Surely it's the same with bare metal. Companies who store client data do what is called capacity planning, where they estimate how much space (or compute power, or whatever) they will need for the next N months, and buy it on a rolling basis. Nobody would actually purchase 2 GB of physical disks every time a 2 GB capacity signup occurs.
Whether it makes more sense to bring it in-house depends on some other factors, such as whether Dropbox is willing to cut some corners relative to what S3 provides (i.e. maybe there are S3 features they don't need), and how dedicated to budget trimming their employees really are (some people just don't have the stomach for cutting costs way down, e.g. if they see it as compromising in some way).

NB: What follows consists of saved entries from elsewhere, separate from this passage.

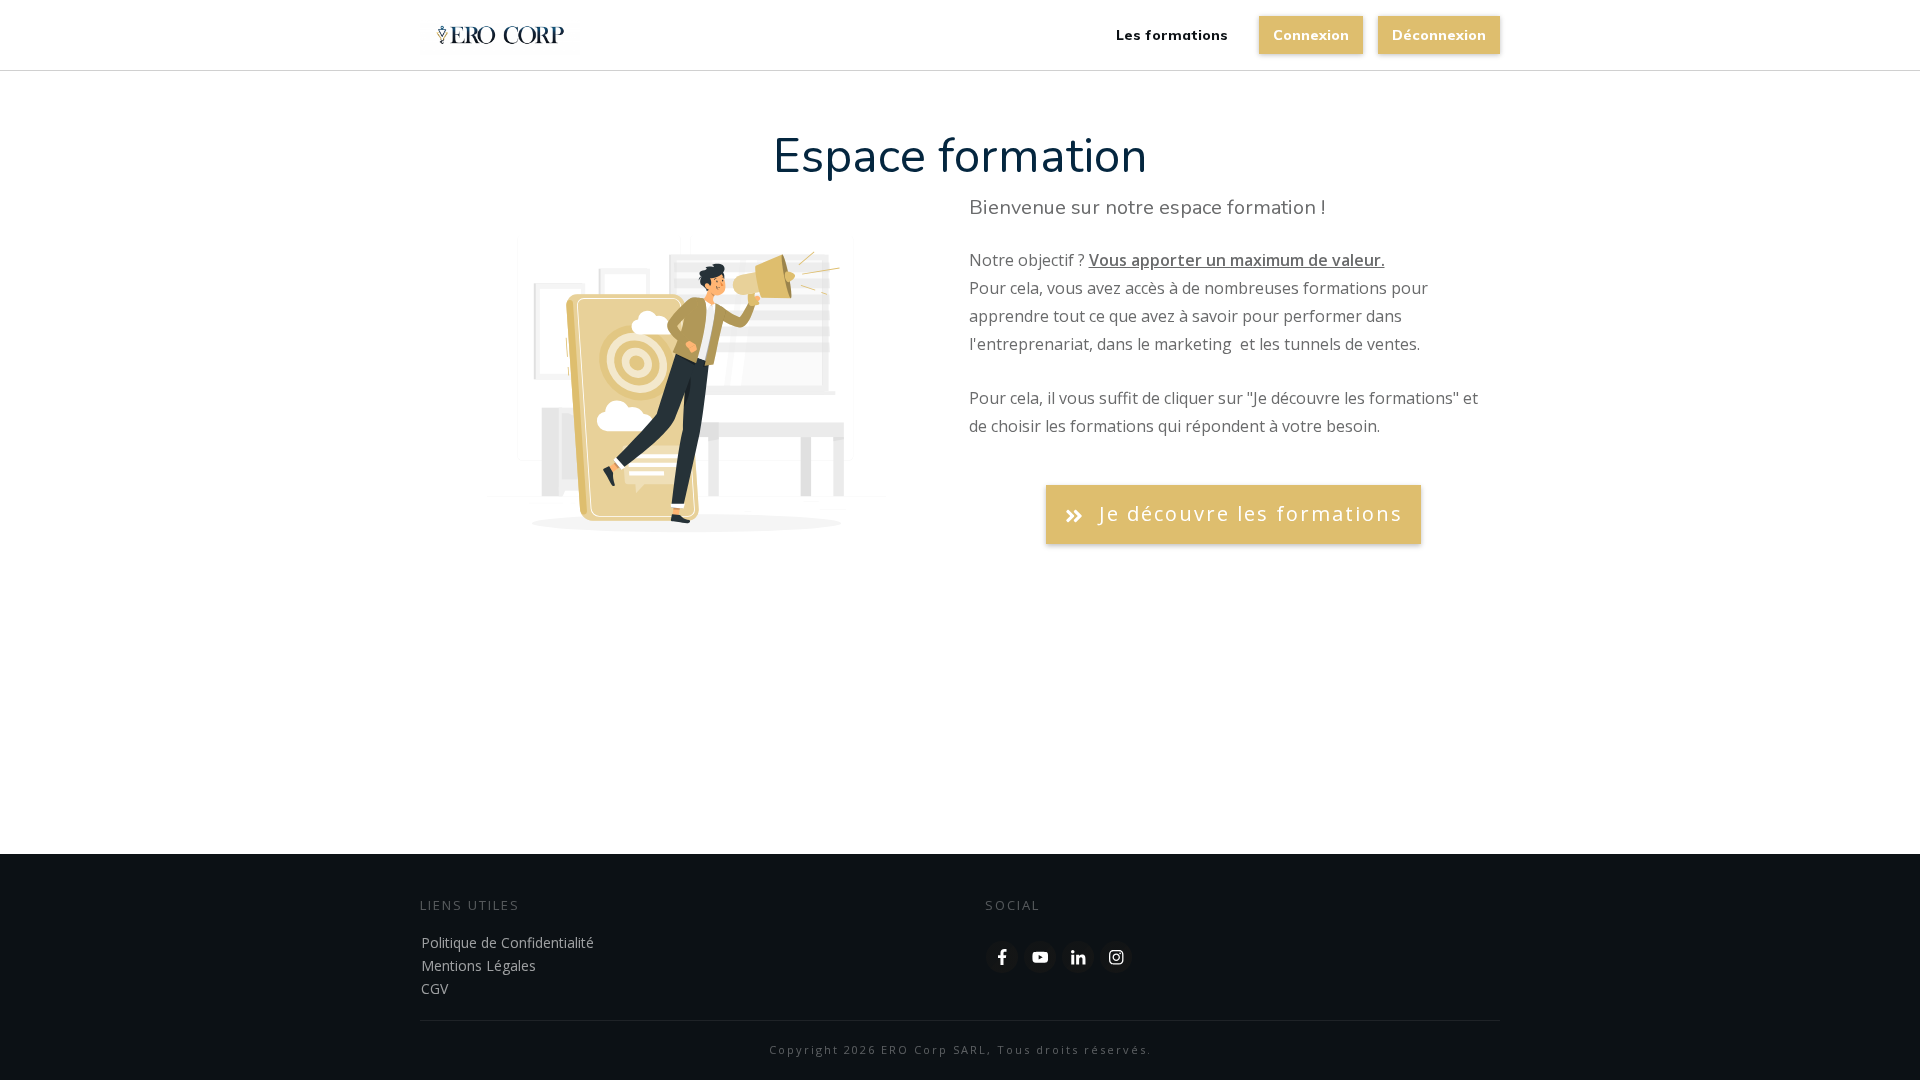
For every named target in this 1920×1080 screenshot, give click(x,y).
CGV (434, 988)
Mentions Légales (478, 965)
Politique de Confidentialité (507, 942)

That's definitely true, that you wouldn't buy all your capacity upfront, but you would need to have a minimum amount of capacity on hand upfront, and to do that in multiple datacenters and build the software to manage it would cost money. That explains why they started on S3 but it doesn't explain why they are still there now. looking at the economics of it, I wonder if Amazon hasn't cut Dropbox a huge discount to keep them around. But even still, with $250 million in the bank, I bet the discussion to move in house is happening right now. After a certain point (X users, Y revenue, Z $ VC money), I would look at hosting in-house. http://blog.backblaze.com/2013/02/20/180tb-of-good-vibration... looks like an interesting solution to storage.
> I wonder if Amazon hasn't cut Dropbox a huge discount to keep them around.
I can't imagine why they would. Dropbox dedupes all their data before hitting S3, but Amazon can still leverage their bulk hardware discounts that Dropbox likely isn't big enough to score. Amazon would have the upper hand in such a deal, and I don't see why it would be friendly.
AFAIK those boxes are and have usually been tuned for lukewarm or maybe even lukecold storage to cut costs. Dozens of 5400 rpm drives loaded on bare minimal support planes have a genuine rating of Shit for reliable seek times. It's great for backup, when you only expect a small fraction of users to actually make a query and be thankful enough they're pulling down a recovery. For the kind of direction Dropbox wants to take, this is absolutely out of the question.
Dropbox hosts the metadata on much faster hardware. When you find your file, seek time on the file system is not as important as transfer speed, and over the Internet, the network is your bottleneck, not your spinning media.
"User metadata is stored in the company’s data centers, while the actual files reside on Amazon’s S3 storage service."
So I'm assuming they have determined that S3 is cheaper than their own metal for actual file storage?